I continued various experiments to try and determine why my current VAE implementation has not been giving good reconstructions yet.
At the start of the week, I had implemented a version of a variatonal autoencoder network using the AtlasNet model by Groueix et al., and was able to get reconstructions on 1000 ShapeNet planes. However these plane reconstructions were of much worse quality than those from the vanilla autoencoder architecture, which were quite true to the original point clouds. Better reconstructions are needed so that the models I generate using the end product are realistic enough; if they come out as amorphous blobs then the results won’t be quite as useful. Thus this week I set out to tinker with the VAE architecture in an attempt to determine how I could make better reconstructions.
One of the last things I tried last week was to weight the Kullback-Leibler divergence (KLD) loss term that measures loss on the learned distributions (the VAE part) less at 0.1 in hopes of getting better reconstructions. Since that wasn’t enough before, this week I began just by testing an even smaller weight, choosing a lambda weight of 0.001 instead.
Early on in training there seemed to be pretty good results and I was impressed with the quality of the reconstructions given.
However, by the end of training the reconstructions seemed to spread out again and become a little less tight. Another key fact I noticed was how the reconstructions all seemed to follow a basic passenger jet sort of shape, so that even when the input point clouds are different, as with the fighter jet in the image above, the outputs are still generally the same.
I confirmed this trend by running several actual reconstructions and getting similar results (and similar to the results I got when lambda = 0.1 before). Even when I tried giving an input where all values on the y and z axes were set to 0, I still received a similar output when reconstructed through the VAE.
Since the reconstructions seemed better earlier on in training, I tried to create a sort of learning schedule by decaying the value of lambda from 0.001 by a factor of 10 at 80 and 100 epochs respectively (out of 120 epochs). This did not give appreciably good results. In fact, when I tried to cut off training at 40 epochs when I thought there were good reconstructions that did not seem to be the case after all.

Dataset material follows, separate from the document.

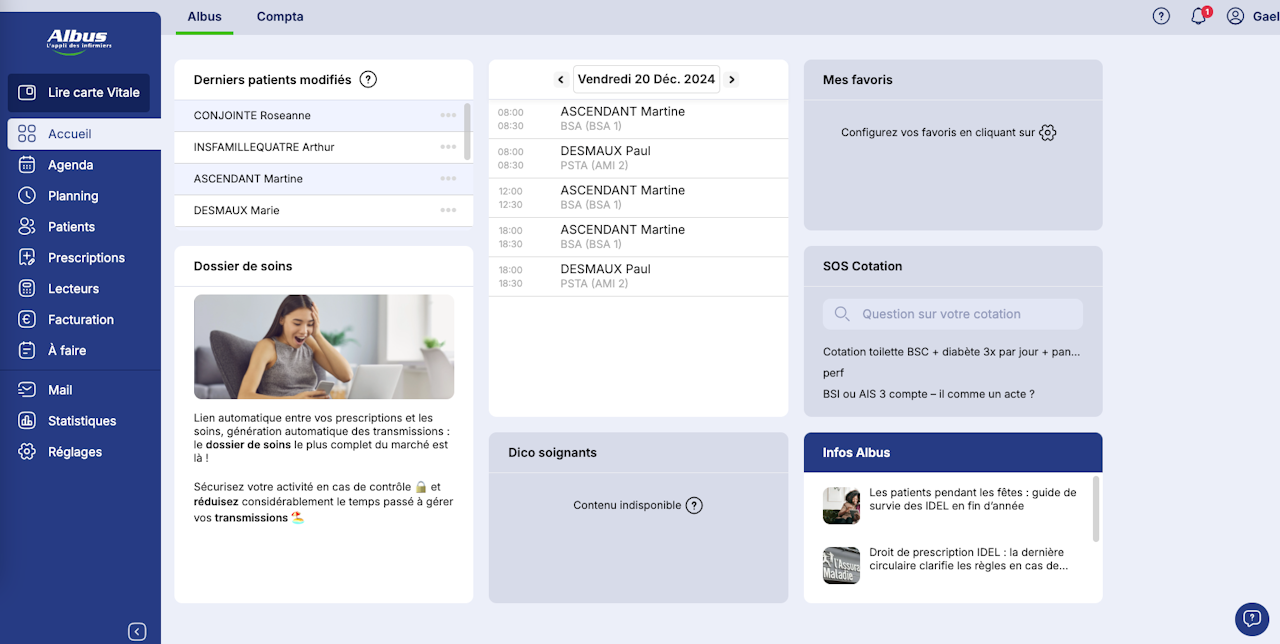The height and width of the screenshot is (644, 1280).
Task: Open the Vendredi 20 Déc. 2024 date picker
Action: 646,79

At this point I realized that the main issue was that of all the reconstructions turning out the same, which was apparently starting already by this 40 epoch mark.

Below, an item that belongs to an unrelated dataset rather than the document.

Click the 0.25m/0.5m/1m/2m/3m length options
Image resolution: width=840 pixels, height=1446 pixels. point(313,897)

Comparison: Ignoring the KLD Loss term
I theorized that training with the KLD loss term was causing these reconstructions to all turn out the same, unlike the unique, realistic reconstructions from the original AE without the KLD term). Here is an example finished training visualization from the standard autoencoder:
The KLD term should be expected to give more organic, random results thanks to its randomized epsilon term used in the reparametrization trick between the encoder and decoder, but I found sources online that seemed to indicate still (as I was trying all along) that if the weight KLD term is decreased (or at the extreme, set to 0) then the model should naturally prioritize reconstruction. When I set the KLD term to 0 though, I did not find this to be the case.
In fact, the end results were just a bunch of useless dots that didn’t give any output mesh. Furthermore as I investigated I figured out that the weights on layer for the sigma term (which is multiplied by epsilon) were not being updated even though I thought they should have been. I am still currently stuck on this result, and finished the week by posting some of my findings on the AtlasNet GitHub page asking for support from the author.
This week unfortunately was somewhat less productive than the last in that I was unable to solve my problem of getting better reconstructions from the VAE network. I still have things to test for the next week, such as continuing to tinker with the KLD term weights, but there is not much time left on the project. Ultimately, in the next I need to worker harder to get to the point where I have a working reconstruction model that I can randomly sample from, as this will achieve my main project goals and give me something to present at the research expo in two (!) weeks.
As mentioned I posted on GitHub asking for support, but I also plan to reach out to one of my professors in the next few days who may be able to help me get around this problem so that I can complete my race to the finish and get my project done.